Há os subalternos ambivalentes, que são aqueles que acatam prontamente as decisões do chefe, mas resmungam longe da sua vista. Não o fazem por mal. O que os motiva podem ser más companhias, degenerações de personalidade ou problemas de encosto.

Os recalcitrantes, o terceiro tipo, são uma espécie em extinção. Caçados pelos subalternos normais, os dóceis, são denunciados, julgados e sumariamente executados por justa causa. São, ou eram, aqueles que aceitam, ou aceitavam, as ordens e fazem, faziam, as coisas à sua moda. Sumirão definitivamente do mapa, da mesma forma como aconteceu com os subalternos rebeldes, os que discutiam as ordens do chefe. Estes podem ser encontrados, empalhados, em museus, na seção paleolítica, ao lado dos dinossauros e tigres de dentes de sabre.

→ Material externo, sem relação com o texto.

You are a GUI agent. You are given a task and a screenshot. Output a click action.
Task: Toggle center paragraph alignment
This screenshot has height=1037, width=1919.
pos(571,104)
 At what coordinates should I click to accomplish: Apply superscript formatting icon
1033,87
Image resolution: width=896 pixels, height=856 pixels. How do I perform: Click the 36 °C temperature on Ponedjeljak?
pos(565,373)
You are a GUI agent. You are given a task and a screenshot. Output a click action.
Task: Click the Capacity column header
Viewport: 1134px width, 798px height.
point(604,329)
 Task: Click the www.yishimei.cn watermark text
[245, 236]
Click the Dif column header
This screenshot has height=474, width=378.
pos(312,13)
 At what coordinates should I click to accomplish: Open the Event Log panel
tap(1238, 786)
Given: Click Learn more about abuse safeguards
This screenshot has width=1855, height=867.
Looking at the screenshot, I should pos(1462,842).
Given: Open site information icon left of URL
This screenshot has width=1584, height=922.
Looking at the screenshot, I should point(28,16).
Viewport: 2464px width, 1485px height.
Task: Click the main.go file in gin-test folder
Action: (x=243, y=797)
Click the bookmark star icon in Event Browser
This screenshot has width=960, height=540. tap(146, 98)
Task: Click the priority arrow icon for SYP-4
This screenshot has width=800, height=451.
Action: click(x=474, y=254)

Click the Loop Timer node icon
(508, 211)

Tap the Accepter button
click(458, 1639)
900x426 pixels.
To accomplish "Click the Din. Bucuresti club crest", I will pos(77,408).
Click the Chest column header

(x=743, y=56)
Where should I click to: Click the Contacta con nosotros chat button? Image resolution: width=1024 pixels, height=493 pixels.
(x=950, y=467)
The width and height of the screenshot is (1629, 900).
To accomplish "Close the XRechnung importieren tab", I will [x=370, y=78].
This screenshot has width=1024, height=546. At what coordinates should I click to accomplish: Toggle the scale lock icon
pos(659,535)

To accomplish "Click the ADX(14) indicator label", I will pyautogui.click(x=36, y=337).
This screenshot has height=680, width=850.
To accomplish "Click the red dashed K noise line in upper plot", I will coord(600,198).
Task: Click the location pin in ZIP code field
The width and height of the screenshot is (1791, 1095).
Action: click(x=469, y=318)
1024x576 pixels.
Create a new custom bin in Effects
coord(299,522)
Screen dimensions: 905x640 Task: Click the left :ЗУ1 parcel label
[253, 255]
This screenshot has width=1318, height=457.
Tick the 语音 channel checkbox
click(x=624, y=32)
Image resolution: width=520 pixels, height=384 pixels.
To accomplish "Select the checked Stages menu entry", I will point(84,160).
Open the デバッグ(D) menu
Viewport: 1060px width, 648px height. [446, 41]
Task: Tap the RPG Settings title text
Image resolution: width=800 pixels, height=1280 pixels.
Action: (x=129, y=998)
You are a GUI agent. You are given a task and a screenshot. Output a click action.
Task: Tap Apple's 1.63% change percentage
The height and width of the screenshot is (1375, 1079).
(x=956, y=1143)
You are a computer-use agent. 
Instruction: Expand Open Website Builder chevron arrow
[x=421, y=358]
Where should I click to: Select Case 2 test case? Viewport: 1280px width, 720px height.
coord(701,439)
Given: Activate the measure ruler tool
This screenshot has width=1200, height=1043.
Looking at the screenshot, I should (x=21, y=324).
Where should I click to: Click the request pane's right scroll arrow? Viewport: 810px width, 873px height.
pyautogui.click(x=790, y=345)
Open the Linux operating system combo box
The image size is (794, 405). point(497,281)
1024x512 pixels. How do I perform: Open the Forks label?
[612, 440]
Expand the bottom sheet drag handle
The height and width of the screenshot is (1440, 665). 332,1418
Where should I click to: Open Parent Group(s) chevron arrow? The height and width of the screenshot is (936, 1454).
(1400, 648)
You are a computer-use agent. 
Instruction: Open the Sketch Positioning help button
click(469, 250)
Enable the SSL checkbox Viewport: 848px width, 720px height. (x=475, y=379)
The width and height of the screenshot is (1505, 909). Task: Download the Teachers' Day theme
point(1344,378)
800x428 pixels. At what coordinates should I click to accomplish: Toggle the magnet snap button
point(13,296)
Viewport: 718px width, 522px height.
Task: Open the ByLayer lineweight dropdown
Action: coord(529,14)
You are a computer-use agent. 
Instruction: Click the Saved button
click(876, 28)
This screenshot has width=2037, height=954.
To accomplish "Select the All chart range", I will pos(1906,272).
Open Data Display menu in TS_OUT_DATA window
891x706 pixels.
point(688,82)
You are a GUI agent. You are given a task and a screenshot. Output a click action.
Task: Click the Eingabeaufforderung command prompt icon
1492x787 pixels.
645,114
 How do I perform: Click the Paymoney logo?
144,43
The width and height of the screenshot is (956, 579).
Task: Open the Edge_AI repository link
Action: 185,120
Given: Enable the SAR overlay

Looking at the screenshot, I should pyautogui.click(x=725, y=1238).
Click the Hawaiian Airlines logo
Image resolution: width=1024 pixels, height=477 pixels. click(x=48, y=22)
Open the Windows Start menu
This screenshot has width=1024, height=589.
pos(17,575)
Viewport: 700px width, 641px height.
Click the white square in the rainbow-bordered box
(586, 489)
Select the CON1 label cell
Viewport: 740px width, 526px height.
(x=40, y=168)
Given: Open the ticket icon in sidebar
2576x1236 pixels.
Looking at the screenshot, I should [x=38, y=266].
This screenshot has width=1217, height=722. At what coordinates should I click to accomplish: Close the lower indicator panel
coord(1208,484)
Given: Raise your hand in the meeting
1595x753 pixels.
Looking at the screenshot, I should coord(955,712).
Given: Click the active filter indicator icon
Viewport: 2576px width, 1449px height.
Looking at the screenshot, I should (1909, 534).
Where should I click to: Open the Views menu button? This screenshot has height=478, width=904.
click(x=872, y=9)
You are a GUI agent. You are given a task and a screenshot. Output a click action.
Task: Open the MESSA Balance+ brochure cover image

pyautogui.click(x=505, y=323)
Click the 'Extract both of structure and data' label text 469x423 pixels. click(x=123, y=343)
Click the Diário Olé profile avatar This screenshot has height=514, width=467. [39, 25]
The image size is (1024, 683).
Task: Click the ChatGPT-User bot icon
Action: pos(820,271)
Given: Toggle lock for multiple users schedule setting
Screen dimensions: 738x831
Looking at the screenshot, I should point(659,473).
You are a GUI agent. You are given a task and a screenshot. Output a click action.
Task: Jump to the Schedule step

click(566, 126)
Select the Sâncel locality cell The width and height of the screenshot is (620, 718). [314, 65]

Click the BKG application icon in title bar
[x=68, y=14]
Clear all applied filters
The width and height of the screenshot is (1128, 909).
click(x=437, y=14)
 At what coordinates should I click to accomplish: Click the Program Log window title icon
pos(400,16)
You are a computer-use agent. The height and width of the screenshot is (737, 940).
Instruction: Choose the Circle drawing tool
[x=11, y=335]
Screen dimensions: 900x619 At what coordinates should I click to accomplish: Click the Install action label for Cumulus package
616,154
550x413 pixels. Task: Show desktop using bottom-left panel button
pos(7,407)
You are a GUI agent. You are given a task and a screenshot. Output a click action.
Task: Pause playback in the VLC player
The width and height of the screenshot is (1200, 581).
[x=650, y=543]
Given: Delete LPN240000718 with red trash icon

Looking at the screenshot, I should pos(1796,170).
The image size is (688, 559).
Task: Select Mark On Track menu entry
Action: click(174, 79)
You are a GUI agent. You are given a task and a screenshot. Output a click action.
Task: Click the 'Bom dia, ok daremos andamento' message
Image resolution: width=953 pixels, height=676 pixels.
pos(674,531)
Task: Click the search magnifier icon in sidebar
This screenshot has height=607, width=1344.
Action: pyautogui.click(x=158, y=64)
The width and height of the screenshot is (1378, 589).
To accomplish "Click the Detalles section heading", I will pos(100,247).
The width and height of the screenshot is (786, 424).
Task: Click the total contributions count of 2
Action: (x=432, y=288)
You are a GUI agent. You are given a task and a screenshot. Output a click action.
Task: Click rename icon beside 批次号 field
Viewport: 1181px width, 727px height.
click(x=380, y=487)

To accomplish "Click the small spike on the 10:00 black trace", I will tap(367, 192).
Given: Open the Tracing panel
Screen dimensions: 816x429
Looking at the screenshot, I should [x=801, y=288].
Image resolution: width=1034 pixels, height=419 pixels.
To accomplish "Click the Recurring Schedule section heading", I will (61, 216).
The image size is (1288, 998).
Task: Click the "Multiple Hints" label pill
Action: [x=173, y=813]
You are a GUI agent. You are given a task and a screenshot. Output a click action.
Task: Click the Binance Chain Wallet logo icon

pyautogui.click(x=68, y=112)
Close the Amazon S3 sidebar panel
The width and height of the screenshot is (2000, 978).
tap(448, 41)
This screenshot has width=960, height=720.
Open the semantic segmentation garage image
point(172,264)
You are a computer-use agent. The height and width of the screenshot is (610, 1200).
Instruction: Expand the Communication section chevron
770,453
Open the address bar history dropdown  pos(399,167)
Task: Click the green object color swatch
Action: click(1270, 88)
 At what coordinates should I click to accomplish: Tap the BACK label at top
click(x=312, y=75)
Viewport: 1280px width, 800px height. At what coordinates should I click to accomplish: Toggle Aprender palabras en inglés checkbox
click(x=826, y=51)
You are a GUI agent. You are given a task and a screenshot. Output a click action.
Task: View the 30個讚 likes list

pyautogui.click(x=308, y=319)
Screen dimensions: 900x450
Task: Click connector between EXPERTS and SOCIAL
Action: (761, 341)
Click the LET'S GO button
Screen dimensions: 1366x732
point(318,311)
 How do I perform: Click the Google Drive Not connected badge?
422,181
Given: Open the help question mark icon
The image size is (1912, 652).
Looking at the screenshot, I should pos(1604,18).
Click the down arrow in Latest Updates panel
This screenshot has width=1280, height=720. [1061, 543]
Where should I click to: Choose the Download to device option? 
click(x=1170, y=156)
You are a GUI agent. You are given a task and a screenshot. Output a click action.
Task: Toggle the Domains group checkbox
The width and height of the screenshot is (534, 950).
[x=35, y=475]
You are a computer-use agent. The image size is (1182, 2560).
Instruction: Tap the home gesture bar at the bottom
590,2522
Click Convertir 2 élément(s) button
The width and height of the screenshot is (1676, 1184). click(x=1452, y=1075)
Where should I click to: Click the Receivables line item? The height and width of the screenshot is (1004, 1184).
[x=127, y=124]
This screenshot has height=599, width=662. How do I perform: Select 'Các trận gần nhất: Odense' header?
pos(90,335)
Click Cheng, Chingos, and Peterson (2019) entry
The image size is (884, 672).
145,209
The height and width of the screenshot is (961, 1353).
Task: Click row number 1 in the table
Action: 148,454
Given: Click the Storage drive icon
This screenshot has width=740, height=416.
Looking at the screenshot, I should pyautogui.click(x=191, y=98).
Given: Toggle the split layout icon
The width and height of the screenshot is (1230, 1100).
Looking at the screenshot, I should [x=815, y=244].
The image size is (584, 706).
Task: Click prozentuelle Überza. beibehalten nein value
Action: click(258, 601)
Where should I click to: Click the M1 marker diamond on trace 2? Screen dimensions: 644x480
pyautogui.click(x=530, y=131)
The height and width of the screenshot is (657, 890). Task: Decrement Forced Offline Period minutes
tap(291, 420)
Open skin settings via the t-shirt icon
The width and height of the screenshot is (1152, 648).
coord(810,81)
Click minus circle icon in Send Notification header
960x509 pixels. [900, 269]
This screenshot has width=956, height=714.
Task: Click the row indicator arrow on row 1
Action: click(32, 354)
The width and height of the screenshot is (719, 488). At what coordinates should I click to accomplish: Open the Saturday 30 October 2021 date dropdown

Dos subalternos violentos, os que se recusavam a cumprir as ordens, só restam ossadas.

Subalternidade cultual
De acordo com os rígidos preceitos religiosos que adotam, os subalternos amam o chefe acima de todas as coisas. Engana-se aquele que acha que esses seres amam o chefe como a si próprios. Amam apenas o chefe e, se este permitir, podem ter até certa simpatia em relação a si próprios. Os mandamentos do subalterno incluem também não cobiçar as secretárias do chefe, nunca pronunciar o nome do chefe se não for para elogiá-lo, não furtar a paciência do chefe e jamais matar tempo jogando paciência ou pondo açúcar no café.

A já citada "hora do esporro" é solene, um momento sacro, comparável a uma canonização. O subalterno sente-se purificado ao ser banhado pela saliva benta do chefe.

Terminologias
Os subalternos têm outros nomes que os identificam. Podem ser chamados de ralé, plebe, rebotalho, bagrinhos, barnabés, rataria, etc. etc.. Em público, com exceção dos sacros momentos da mijada, o chefe nunca os chama assim. Frequentemente os classifica como “colaboradores”. Já na intimidade do lar ou em reuniões com outros chefes, os subalternos são usualmente chamados de “aqueles merdas” ou “os filhos-da-puta”.

O subalterno e a política
Há subalternos que fundam sindicatos. Geralmente, as greves são suspensas no primeiro soco na mesa que o chefe dá e as negociações terminam quando acaba a estabilidade no emprego. São piores que chatos, por isso não é raro acabarem também grudados no saco do chefe. Nesse caso, não há negociações ou greves e tudo segue como deve ser.

Houve, na história humana, aqueles que intentaram sublevar os subalternos. Um deles cunhou a célebre exortação: “subalternos de todo o mundo, uni-vos”. Eles se uniram, mas quando descobriram que iam ter que ser seus próprios chefes, escolheram novos chefes. Estes, mais chefes que os antigos chefes, também se uniram para esfolar os subordinados. E, assim, todos vivem felizes para sempre.